Research and Development Projects

SRC's Information Science and Engineering business area performs research and development, in both internally funded (IR&D) and customer-funded (CR&D) projects, in a number of technologies and application areas, including: Workflow and Collaborative Tools, Enterprise Systems, Distributed Databases, Modeling and Simulation, and Data Visualization. In most cases, these R&D efforts are performed as the concept development or proof-of-concept steps toward product development and deployment.

Our current R&D projects include the following:

Data Mining & Predicting Biodegradability
In this project, we are developing advanced approaches for calculating the probability of whether a chemical under aerobic conditions with mixed cultures of micro-organisms will biodegrade rapidly or slowly. The R&D focuses on the application of decision trees and neural networks for discovering the effectiveness of data mining techniques for predicting biodegradability versus traditional statistical methods.

Data Fusion for Content Management
In this R&D project, we are developing a content management approach for reading, analyzing, and fusing radar with other intelligence data sources to create potential target locations.

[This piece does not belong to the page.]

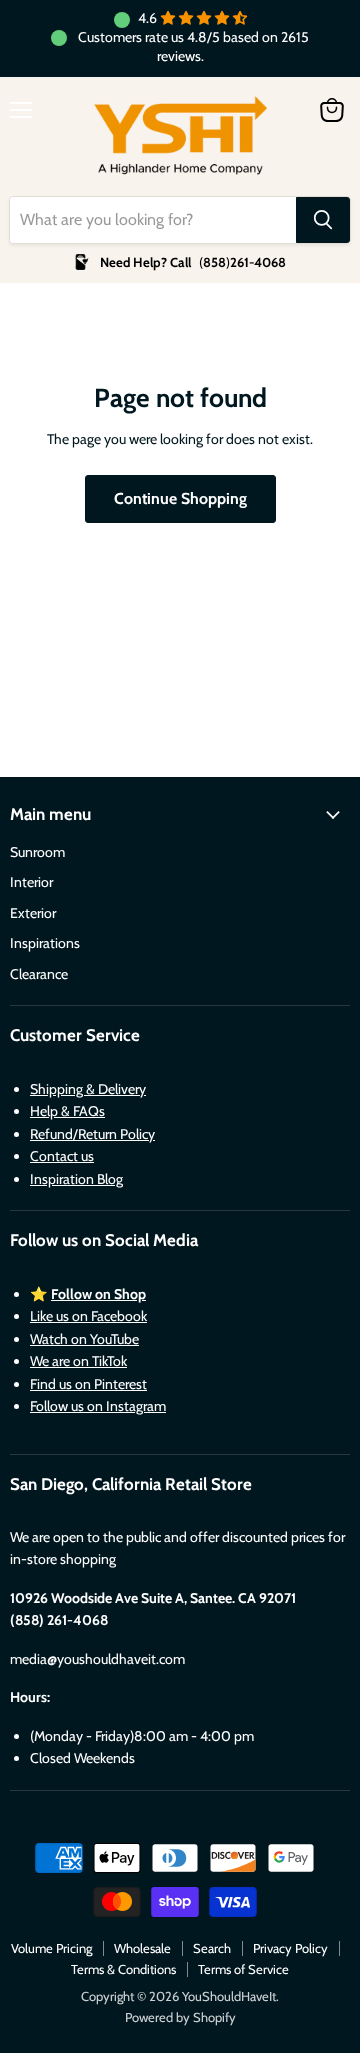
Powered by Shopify (180, 2017)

A standardized ontology has been developed using XML, which can be used in both simulations and live data acquisition environments with various fusion engines. Raw data and fused results are displayed graphically in the MATLAB environment to visualize the potential targets.

Linguistic & Visual Information Access (LiVIA)
In this project, we are developing a Knowledge Retrieval, Extraction, and Visualization capability for searching against unstructured text sources, using Natural Language Processing (NLP) techniques. NLP is a branch of Artificial Intelligence focused on analyzing text at various levels of language understanding, which humans use routinely to extract meaning. This R&D project is a collaborative effort with the Center for Natural Language Processing (CNLP) at Syracuse University. Results from this R&D can be used for Information Retrieval, Question and Answer systems, and Automated Meta-Tagging.